====== Extrait du document ======

Comment la Pro League est tombée amoureuse des Japonais
Autrefois accueillis comme des hommes-sandwichs, les joueurs japonais sont désormais prisés par tout le football belge. Histoire d’un changement de statut.
Dans l’entourage des nombreux joueurs binationaux qui peuplent les pelouses européennes, entre racines africaines et naissance sur le Vieux Continent, on a l’habitude de raconter l’histoire des dirigeants ou des agents qui incitent à faire «le choix de la raison»: celui de tourner le dos à un retour aux origines, bien trop contraignant à cause des plus longs voyages lors des trêves internationales qui jalonnent la saison. Ce que beaucoup de coachs et de dirigeants considèrent encore comme un inconvénient, allant parfois à l’encontre du patriotisme de leurs joueurs, se trouve exacerbé quand le mois de janvier est le cadre de la Coupe d’Afrique des nations (CAN). A chaque édition, la CAN occasionne ainsi un décompte des équipes les plus pénalisées par les convocations de leurs joueurs. Cette année, l’hiver dédouble les préoccupations.
Embaucher un Japonais peut être commercialement intéressant.
En plus de la grand-messe du football africain, le début d’année est également le moment choisi par le Qatar pour accueillir la Coupe d’Asie des nations. Une réalité devenue préoccupante pour le football belge, qui verra une petite dizaine de ses représentants fouler les pelouses de l’état pétrolier entre le 12 janvier et le 10 février. Encore complètement absente du tableau final de l’épreuve en 2007, la compétition noire-jaune-rouge n’a fait que croître en pensionnaires asiatiques de renom depuis: ils étaient deux en 2011, trois en 2015, quatre en 2019. Cette fois, le seul Japon accueillera déjà trois membres de l’élite nationale avec les défenseurs Koki Machida (Union Saint-Gilloise) et Tsuyoshi Watanabe (La Gantoise) en plus du prometteur gardien Zion Suzuki (Saint-Trond).
Si la Corée du Sud, l’Australie voire l’Indonésie et la Palestine auront également leur touche de Jupiler Pro League, la sélection nippone est devenue une importante source de visages connus pour le football belge. Huit des 26 joueurs emmenés au Qatar par le sélectionneur Hajime Moriyasu ont ainsi porté le maillot d’un club belge, certains étant même les fers de lance d’une équipe qui visera un cinquième titre continental en un peu plus de trente ans.

======

** Tâches à réaliser **
**a.** D'après l'article sur les joueurs japonais du football belge, combien des 26 joueurs emmenés au Qatar par Hajime Moriyasu ont porté le maillot d'un club belge ?
**b.** Rédigez la suite de l'article sur les joueurs japonais du football belge, à partir de sa dernière phrase.
Les données ne sont pas nécessaires.

====== Extrait de source ======

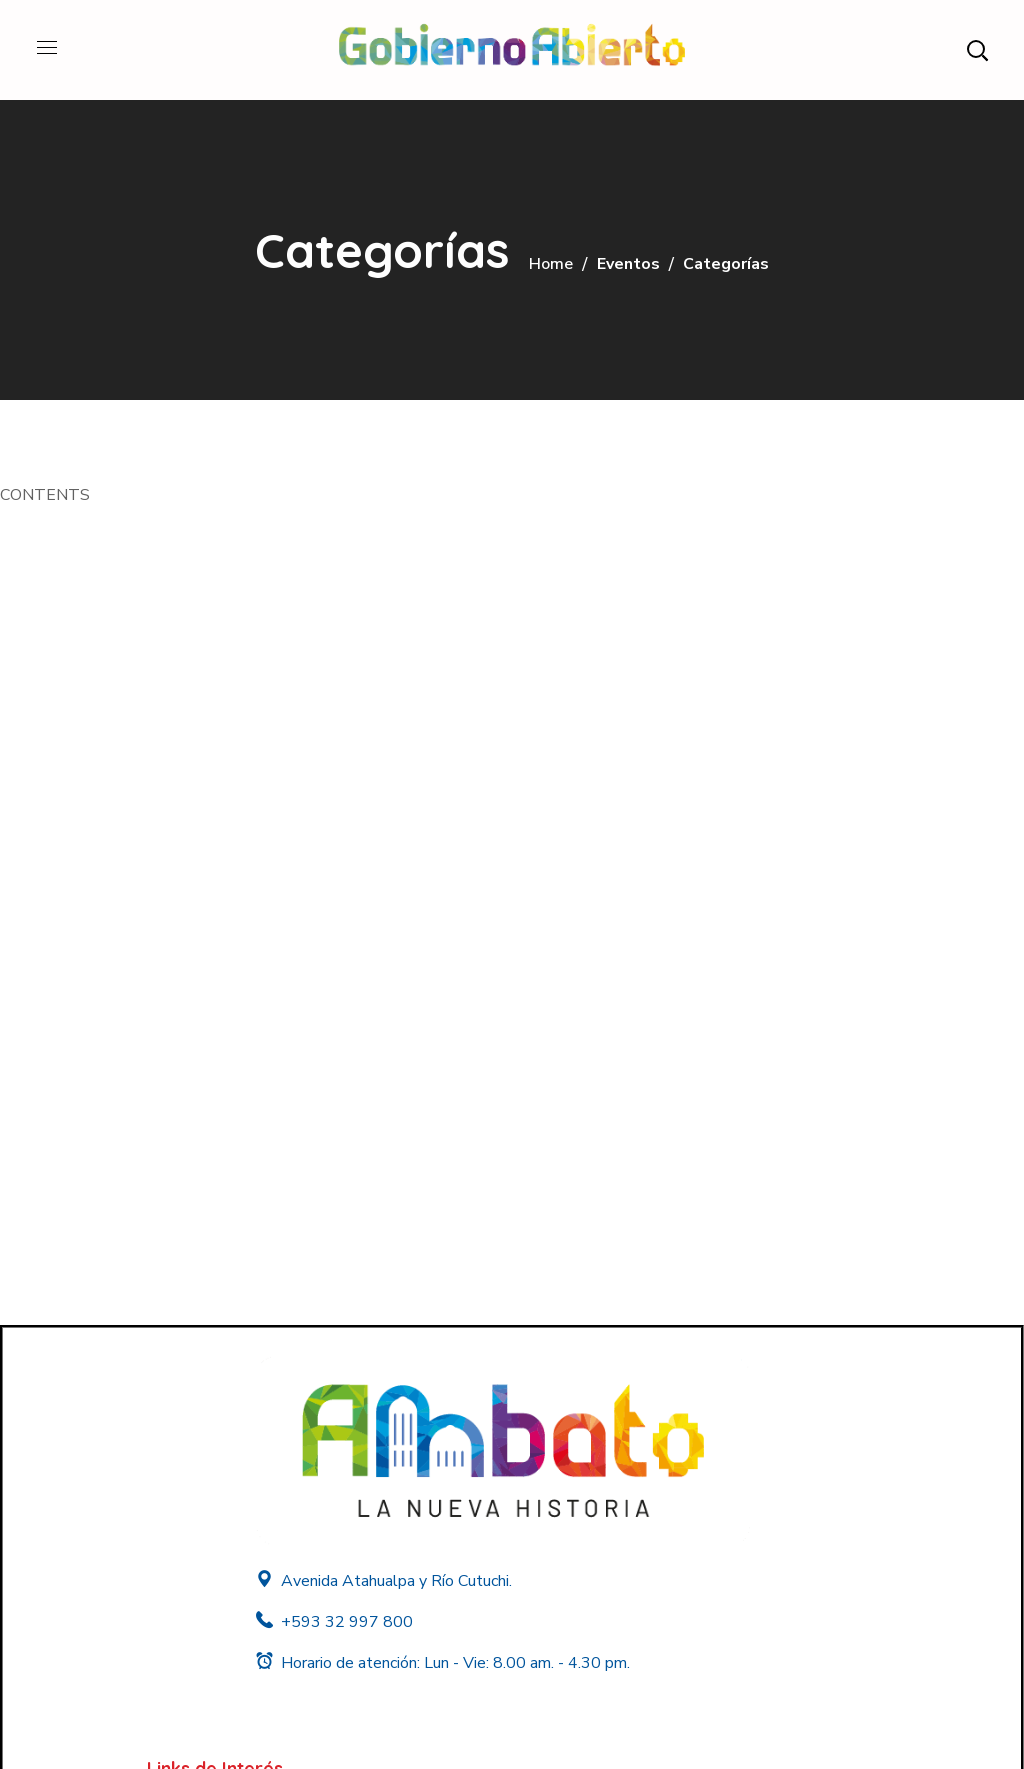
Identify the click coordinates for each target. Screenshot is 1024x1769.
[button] (977, 50)
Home (551, 264)
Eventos (628, 264)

======

** Réponses fournies **
**a.** Huit.

**b.**
Endo et Suzuki, les pionniers japonais
Quand l’histoire d’amour entre les Japonais et le football belge démarre, au tournant du millénaire, c’est pourtant rarement de sport dont il est question. Les pionniers sont malinois et maladroits. Au mois de juillet 2000, Masahiro Endo débarque au nord de la capitale, accueilli par des caméras, des «Banzaï» éructés par les supporters et un coach plutôt sceptique. Si le nom de Lei Clijsters est familier pour le nouveau venu, c’est surtout grâce à sa fille Kim. L’entraîneur, lui, ne connaît pas Endo, mais freine déjà des quatre fers face à l’enthousiasme démesuré suscité par son arrivée. Quelques semaines plus tard, le défenseur nippon est relégué dans le noyau B, rate un test dans les divisions inférieures à Geel, passe anonymement par La Louvière et retourne au pays. Son impossibilité de communiquer avec ses coéquipiers ou le staff pose problème, et le deal avorté avec une télévision japonaise pour la diffusion des rencontres du KaVé malinois rend sa présence superflue.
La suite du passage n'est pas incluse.